- [THE PROBLEM]
Revise the passage on postpositivism from "In reading Phillips" up to and including "reject the hypothesis.", putting "scientists" wherever "researchers" appears.

- [SELECTED EXCERPT]
Postpositivists hold a deterministic philosophy in which causes probably determine effects or outcomes. Thus, the problems studied by postpositivists reflect the need to identify and assess the causes that influence outcomes, such as found in experiments. It is also reductionistic in that the intent is to reduce the ideas into a small, discrete set of ideas to test, such as the variables that comprise hypotheses and research questions. The knowledge that develops through a postpositivist lens is based on careful observation and measurement of the objective reality that exists "out there" in the world. Thus, developing numeric measures of observations and studying the behavior of individuals becomes paramount for a postpositivist. Finally, there are laws or theories that govern the world, and these need to be tested or verified and refined so that we can understand the world. Thus, in the scientific method, the accepted approach to research by postpostivists, an individual begins with a theory, collects data that either supports or refutes the theory, and then makes necessary revisions before additional tests are made.

In reading Phillips and Burbules (2000), you can gain a sense of the key assumptions of this position, such as,

1. Knowledge is conjectural (and antifoundational)--absolute truth can never be found. Thus, evidence established in research is always imperfect and fallible. It is for this reason that researchers state that they do not prove a hypothesis; instead, they indicate a failure to reject the hypothesis.

2. Research is the process of making claims and then refining or abandoning some of them for other claims more strongly warranted. Most quantitative research, for example, starts with the test of a theory.

3. Data, evidence, and rational considerations shape knowledge. In practice, the researcher collects information on instruments based on measures completed by the participants or by observations recorded by the researcher.

4. Research seeks to develop relevant, true statements, ones that can serve to explain the situation of concern or that describe the causal relationships of interest. In quantitative studies, researchers advance the relationship among variables and pose this in terms of questions or hypotheses.

5. Being objective is an essential aspect of competent inquiry; researchers must examine methods and conclusions for bias. For example, standard of validity and reliability are important in quantitative research.

(Stored data)
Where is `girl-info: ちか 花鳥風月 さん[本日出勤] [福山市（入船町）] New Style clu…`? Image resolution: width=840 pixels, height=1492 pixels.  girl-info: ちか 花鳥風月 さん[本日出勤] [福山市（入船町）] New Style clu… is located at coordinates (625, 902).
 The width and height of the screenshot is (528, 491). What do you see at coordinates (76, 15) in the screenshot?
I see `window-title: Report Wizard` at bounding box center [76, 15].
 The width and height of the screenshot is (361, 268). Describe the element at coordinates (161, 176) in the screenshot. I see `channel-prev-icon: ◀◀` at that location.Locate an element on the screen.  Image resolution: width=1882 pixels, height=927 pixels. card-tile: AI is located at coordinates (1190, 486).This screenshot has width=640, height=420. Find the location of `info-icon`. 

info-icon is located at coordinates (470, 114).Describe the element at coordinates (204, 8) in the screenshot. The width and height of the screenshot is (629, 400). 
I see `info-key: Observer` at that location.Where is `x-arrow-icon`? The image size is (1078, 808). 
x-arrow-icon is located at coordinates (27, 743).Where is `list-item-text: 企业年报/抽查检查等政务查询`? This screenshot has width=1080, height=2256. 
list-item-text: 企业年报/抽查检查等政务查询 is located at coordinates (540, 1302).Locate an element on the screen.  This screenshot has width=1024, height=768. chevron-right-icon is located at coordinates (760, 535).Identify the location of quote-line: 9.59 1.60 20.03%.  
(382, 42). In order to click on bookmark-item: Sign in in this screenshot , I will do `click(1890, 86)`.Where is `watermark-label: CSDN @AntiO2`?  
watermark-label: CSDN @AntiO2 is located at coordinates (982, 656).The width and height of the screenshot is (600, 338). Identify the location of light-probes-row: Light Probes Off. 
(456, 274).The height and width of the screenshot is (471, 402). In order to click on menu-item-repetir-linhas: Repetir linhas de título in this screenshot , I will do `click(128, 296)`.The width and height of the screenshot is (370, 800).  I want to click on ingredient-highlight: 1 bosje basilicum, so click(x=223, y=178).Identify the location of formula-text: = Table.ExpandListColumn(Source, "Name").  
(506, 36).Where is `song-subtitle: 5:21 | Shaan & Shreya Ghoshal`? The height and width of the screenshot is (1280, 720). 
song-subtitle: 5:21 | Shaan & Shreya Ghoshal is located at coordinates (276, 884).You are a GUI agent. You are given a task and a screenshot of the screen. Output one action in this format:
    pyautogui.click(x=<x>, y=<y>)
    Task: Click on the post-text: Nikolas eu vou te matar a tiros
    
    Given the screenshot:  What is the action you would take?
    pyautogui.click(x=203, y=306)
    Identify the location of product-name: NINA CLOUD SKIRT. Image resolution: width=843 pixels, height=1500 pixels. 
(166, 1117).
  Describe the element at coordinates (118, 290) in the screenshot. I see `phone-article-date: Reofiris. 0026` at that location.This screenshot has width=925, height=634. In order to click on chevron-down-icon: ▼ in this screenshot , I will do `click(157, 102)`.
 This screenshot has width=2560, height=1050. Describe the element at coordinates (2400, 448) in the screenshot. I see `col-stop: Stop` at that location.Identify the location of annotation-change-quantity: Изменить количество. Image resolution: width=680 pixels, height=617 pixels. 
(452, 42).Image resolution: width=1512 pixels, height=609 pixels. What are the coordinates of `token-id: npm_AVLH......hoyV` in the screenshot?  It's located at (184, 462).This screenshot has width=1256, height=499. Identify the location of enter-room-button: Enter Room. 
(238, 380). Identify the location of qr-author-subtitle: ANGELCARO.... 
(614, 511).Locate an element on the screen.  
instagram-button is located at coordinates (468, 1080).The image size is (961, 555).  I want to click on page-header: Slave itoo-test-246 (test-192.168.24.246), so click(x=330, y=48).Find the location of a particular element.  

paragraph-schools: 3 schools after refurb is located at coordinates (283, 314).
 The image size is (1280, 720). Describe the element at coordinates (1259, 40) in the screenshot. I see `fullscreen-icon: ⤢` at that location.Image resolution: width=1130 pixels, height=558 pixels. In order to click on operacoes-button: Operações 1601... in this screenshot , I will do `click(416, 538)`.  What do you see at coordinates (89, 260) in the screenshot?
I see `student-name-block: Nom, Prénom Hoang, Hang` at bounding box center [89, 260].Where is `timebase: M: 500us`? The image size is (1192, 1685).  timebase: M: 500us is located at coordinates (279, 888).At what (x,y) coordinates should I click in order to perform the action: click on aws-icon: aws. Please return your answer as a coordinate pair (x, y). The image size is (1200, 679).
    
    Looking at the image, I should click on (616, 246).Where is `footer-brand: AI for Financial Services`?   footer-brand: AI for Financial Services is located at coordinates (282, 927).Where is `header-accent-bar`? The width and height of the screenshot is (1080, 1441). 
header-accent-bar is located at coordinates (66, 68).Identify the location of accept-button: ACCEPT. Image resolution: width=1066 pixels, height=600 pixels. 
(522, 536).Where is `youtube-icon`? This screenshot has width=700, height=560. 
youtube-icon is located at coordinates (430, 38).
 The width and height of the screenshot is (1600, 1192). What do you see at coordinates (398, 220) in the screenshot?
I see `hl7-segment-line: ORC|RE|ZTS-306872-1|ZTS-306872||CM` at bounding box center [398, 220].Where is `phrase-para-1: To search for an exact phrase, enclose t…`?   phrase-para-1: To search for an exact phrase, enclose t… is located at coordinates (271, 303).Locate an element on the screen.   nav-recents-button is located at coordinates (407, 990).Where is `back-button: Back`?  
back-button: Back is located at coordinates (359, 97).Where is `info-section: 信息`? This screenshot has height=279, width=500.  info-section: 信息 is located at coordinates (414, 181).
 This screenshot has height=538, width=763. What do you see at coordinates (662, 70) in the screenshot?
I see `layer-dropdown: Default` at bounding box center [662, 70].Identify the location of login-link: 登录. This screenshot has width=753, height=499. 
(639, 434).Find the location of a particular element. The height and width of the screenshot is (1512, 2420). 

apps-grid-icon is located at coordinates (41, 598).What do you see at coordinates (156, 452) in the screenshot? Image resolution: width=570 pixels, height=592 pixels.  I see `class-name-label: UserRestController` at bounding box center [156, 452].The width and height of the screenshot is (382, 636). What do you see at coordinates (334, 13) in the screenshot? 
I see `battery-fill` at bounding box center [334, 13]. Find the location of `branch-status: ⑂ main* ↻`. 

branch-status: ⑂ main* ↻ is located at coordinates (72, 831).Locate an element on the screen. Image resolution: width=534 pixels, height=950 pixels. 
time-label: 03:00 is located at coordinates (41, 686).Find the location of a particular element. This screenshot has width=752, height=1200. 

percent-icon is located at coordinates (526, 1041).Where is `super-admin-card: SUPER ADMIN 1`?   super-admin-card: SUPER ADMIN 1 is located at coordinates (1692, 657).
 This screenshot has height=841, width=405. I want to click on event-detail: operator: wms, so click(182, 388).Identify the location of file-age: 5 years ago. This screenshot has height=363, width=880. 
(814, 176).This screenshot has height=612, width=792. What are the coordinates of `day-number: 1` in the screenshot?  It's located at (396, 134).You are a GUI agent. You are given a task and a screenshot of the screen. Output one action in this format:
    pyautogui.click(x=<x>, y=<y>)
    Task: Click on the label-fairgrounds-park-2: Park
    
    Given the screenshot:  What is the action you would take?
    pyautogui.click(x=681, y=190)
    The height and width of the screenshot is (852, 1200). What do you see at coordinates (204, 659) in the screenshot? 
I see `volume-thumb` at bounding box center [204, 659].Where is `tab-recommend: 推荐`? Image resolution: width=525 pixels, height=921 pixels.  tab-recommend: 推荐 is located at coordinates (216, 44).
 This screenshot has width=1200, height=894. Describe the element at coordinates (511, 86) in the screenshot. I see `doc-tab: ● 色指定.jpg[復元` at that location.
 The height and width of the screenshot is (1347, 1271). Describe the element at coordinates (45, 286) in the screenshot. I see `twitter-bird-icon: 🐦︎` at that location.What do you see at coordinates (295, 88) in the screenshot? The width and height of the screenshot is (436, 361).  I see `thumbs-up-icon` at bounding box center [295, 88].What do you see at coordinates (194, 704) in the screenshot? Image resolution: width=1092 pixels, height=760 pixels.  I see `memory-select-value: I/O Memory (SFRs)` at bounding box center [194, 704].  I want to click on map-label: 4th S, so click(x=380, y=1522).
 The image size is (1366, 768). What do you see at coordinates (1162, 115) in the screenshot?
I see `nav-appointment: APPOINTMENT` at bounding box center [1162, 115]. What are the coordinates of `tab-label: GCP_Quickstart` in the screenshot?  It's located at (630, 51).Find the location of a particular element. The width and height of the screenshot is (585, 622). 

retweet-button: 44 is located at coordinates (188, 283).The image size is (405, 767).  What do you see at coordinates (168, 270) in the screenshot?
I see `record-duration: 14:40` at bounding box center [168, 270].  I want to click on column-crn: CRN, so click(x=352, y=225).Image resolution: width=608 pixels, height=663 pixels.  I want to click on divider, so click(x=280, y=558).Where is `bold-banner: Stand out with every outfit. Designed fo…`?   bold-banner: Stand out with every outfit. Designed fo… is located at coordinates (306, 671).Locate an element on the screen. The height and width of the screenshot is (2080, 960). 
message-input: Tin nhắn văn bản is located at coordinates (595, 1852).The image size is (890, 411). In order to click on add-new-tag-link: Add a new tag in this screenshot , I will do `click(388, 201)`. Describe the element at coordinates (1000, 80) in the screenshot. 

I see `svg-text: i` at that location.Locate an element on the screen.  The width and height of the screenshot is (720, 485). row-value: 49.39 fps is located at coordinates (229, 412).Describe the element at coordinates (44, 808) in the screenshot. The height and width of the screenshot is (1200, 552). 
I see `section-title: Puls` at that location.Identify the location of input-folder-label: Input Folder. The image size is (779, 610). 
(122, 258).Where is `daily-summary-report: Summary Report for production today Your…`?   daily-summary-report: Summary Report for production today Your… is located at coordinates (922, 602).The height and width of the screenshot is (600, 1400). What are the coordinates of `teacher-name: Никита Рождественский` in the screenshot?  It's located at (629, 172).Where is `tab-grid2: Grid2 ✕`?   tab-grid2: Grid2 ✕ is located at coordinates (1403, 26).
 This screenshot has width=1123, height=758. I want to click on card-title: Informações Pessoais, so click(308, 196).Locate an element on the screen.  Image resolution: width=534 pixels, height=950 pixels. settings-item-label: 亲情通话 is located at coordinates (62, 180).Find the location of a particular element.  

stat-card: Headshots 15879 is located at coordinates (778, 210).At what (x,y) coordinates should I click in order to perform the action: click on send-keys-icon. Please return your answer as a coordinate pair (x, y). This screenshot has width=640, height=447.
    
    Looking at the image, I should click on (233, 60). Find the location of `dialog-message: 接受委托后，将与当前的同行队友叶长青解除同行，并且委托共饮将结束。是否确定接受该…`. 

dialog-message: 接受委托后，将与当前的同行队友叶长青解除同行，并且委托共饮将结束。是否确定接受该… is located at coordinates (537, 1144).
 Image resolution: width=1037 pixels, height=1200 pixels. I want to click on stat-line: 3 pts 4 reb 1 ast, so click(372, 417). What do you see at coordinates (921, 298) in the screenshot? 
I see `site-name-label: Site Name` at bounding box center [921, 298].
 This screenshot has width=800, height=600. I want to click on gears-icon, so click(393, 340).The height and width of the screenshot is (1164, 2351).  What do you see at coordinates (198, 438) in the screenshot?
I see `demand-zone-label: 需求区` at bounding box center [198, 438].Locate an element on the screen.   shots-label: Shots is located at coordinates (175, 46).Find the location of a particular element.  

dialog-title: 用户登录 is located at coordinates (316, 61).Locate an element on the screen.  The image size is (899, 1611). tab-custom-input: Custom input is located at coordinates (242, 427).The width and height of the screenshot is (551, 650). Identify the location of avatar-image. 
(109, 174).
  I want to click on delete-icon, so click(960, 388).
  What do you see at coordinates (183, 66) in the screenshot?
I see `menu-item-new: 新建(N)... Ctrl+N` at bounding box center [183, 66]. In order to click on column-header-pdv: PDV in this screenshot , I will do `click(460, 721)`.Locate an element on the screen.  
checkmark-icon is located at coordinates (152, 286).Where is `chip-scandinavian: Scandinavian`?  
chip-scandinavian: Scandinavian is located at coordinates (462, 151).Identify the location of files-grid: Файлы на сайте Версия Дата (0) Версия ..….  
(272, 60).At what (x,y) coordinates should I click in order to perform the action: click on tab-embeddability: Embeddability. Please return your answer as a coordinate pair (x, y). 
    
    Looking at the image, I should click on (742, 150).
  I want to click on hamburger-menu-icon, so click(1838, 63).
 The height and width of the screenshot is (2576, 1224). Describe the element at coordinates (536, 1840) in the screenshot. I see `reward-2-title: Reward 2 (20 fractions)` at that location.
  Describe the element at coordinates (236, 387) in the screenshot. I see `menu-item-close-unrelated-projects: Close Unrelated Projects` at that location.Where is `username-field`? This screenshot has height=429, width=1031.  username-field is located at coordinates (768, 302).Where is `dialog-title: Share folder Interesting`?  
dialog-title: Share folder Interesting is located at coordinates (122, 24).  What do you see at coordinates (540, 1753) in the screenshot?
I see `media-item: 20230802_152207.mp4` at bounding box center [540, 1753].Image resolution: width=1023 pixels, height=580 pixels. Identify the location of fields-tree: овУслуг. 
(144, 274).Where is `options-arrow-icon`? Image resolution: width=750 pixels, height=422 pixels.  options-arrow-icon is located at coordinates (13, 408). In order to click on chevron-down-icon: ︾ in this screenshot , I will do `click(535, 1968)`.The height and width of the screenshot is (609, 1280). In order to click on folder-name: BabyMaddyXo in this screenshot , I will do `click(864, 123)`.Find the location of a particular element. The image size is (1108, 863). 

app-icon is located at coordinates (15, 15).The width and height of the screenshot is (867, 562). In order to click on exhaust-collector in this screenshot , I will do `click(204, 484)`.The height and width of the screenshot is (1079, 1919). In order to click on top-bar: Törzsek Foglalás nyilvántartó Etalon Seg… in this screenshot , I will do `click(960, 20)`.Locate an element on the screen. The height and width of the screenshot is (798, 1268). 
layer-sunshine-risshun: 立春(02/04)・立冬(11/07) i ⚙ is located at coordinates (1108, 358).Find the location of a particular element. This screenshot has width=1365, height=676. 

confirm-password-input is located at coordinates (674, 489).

- [RESPONSE TO THIS TASK]
In reading Phillips and Burbules (2000), you can gain a sense of the key assumptions of this position, such as,

1. Knowledge is conjectural (and antifoundational)--absolute truth can never be found. Thus, evidence established in research is always imperfect and fallible. It is for this reason that scientists state that they do not prove a hypothesis; instead, they indicate a failure to reject the hypothesis.